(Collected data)
###

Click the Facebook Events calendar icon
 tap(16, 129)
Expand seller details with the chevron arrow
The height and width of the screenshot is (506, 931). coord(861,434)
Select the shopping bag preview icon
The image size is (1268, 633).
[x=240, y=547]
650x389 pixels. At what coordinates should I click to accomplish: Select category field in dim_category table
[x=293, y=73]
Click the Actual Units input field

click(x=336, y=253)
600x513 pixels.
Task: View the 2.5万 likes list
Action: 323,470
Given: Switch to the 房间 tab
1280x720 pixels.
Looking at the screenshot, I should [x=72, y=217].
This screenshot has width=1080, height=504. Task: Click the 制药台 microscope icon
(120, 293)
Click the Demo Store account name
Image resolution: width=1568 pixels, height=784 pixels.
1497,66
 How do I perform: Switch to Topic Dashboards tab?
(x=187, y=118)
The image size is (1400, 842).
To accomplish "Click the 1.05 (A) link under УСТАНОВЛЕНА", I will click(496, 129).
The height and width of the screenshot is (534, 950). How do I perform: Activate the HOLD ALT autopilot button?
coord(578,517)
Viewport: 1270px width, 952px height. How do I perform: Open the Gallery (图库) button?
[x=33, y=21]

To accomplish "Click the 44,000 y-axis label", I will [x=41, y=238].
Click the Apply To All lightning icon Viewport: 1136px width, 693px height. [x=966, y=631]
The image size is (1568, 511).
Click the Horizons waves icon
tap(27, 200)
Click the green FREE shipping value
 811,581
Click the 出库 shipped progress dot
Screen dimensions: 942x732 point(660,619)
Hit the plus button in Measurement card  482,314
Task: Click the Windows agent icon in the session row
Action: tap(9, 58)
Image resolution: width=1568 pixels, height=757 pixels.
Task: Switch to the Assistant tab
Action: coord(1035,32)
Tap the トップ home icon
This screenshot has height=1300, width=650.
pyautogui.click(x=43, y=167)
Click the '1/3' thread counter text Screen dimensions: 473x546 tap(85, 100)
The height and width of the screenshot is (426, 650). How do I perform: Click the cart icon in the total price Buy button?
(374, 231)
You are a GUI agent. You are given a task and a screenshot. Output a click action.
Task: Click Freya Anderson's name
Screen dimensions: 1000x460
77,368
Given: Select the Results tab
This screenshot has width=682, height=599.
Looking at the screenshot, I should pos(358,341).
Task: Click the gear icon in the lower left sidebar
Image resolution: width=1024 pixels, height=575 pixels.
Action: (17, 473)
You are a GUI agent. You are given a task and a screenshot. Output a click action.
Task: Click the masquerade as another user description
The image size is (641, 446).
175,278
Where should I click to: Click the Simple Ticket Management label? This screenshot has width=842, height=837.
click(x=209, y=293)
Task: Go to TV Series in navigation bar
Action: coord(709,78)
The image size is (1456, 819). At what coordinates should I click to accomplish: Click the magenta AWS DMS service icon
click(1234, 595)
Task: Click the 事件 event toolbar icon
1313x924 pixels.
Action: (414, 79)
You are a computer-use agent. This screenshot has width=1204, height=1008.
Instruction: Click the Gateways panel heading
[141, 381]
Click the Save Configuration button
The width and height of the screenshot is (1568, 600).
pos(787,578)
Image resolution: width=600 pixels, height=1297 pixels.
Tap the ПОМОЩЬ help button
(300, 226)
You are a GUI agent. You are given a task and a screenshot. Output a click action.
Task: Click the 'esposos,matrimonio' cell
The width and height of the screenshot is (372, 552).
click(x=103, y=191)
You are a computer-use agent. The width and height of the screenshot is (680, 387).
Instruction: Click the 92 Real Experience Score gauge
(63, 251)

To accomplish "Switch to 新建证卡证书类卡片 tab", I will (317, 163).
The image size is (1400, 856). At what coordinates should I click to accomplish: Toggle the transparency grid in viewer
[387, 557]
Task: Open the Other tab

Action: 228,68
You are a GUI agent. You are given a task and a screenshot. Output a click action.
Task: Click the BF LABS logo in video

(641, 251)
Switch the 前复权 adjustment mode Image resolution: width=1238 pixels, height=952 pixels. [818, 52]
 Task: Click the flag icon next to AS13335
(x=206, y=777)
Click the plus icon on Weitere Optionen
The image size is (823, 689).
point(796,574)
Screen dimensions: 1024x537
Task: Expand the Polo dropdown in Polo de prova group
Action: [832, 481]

###

== WHAT IS BEING ASKED ==
Please output all the lines above exactly as given.

== SOLVED EXERCISE ==
Click the Facebook Events calendar icon
 tap(16, 129)
Expand seller details with the chevron arrow
The height and width of the screenshot is (506, 931). coord(861,434)
Select the shopping bag preview icon
The image size is (1268, 633).
[x=240, y=547]
650x389 pixels. At what coordinates should I click to accomplish: Select category field in dim_category table
[x=293, y=73]
Click the Actual Units input field

click(x=336, y=253)
600x513 pixels.
Task: View the 2.5万 likes list
Action: 323,470
Given: Switch to the 房间 tab
1280x720 pixels.
Looking at the screenshot, I should [x=72, y=217].
This screenshot has width=1080, height=504. Task: Click the 制药台 microscope icon
(120, 293)
Click the Demo Store account name
Image resolution: width=1568 pixels, height=784 pixels.
1497,66
 How do I perform: Switch to Topic Dashboards tab?
(x=187, y=118)
The image size is (1400, 842).
To accomplish "Click the 1.05 (A) link under УСТАНОВЛЕНА", I will click(496, 129).
The height and width of the screenshot is (534, 950). How do I perform: Activate the HOLD ALT autopilot button?
coord(578,517)
Viewport: 1270px width, 952px height. How do I perform: Open the Gallery (图库) button?
[x=33, y=21]

To accomplish "Click the 44,000 y-axis label", I will [x=41, y=238].
Click the Apply To All lightning icon Viewport: 1136px width, 693px height. [x=966, y=631]
The image size is (1568, 511).
Click the Horizons waves icon
tap(27, 200)
Click the green FREE shipping value
 811,581
Click the 出库 shipped progress dot
Screen dimensions: 942x732 point(660,619)
Hit the plus button in Measurement card  482,314
Task: Click the Windows agent icon in the session row
Action: tap(9, 58)
Image resolution: width=1568 pixels, height=757 pixels.
Task: Switch to the Assistant tab
Action: coord(1035,32)
Tap the トップ home icon
This screenshot has height=1300, width=650.
pyautogui.click(x=43, y=167)
Click the '1/3' thread counter text Screen dimensions: 473x546 tap(85, 100)
The height and width of the screenshot is (426, 650). How do I perform: Click the cart icon in the total price Buy button?
(374, 231)
You are a GUI agent. You are given a task and a screenshot. Output a click action.
Task: Click Freya Anderson's name
Screen dimensions: 1000x460
77,368
Given: Select the Results tab
This screenshot has width=682, height=599.
Looking at the screenshot, I should pos(358,341).
Task: Click the gear icon in the lower left sidebar
Image resolution: width=1024 pixels, height=575 pixels.
Action: (17, 473)
You are a GUI agent. You are given a task and a screenshot. Output a click action.
Task: Click the masquerade as another user description
The image size is (641, 446).
175,278
Where should I click to: Click the Simple Ticket Management label? This screenshot has width=842, height=837.
click(x=209, y=293)
Task: Go to TV Series in navigation bar
Action: coord(709,78)
The image size is (1456, 819). At what coordinates should I click to accomplish: Click the magenta AWS DMS service icon
click(1234, 595)
Task: Click the 事件 event toolbar icon
1313x924 pixels.
Action: (414, 79)
You are a computer-use agent. This screenshot has width=1204, height=1008.
Instruction: Click the Gateways panel heading
[141, 381]
Click the Save Configuration button
The width and height of the screenshot is (1568, 600).
pos(787,578)
Image resolution: width=600 pixels, height=1297 pixels.
Tap the ПОМОЩЬ help button
(300, 226)
You are a GUI agent. You are given a task and a screenshot. Output a click action.
Task: Click the 'esposos,matrimonio' cell
The width and height of the screenshot is (372, 552).
click(x=103, y=191)
You are a computer-use agent. The width and height of the screenshot is (680, 387).
Instruction: Click the 92 Real Experience Score gauge
(63, 251)

To accomplish "Switch to 新建证卡证书类卡片 tab", I will (317, 163).
The image size is (1400, 856). At what coordinates should I click to accomplish: Toggle the transparency grid in viewer
[387, 557]
Task: Open the Other tab

Action: 228,68
You are a GUI agent. You are given a task and a screenshot. Output a click action.
Task: Click the BF LABS logo in video

(641, 251)
Switch the 前复权 adjustment mode Image resolution: width=1238 pixels, height=952 pixels. [818, 52]
 Task: Click the flag icon next to AS13335
(x=206, y=777)
Click the plus icon on Weitere Optionen
The image size is (823, 689).
point(796,574)
Screen dimensions: 1024x537
Task: Expand the Polo dropdown in Polo de prova group
Action: [832, 481]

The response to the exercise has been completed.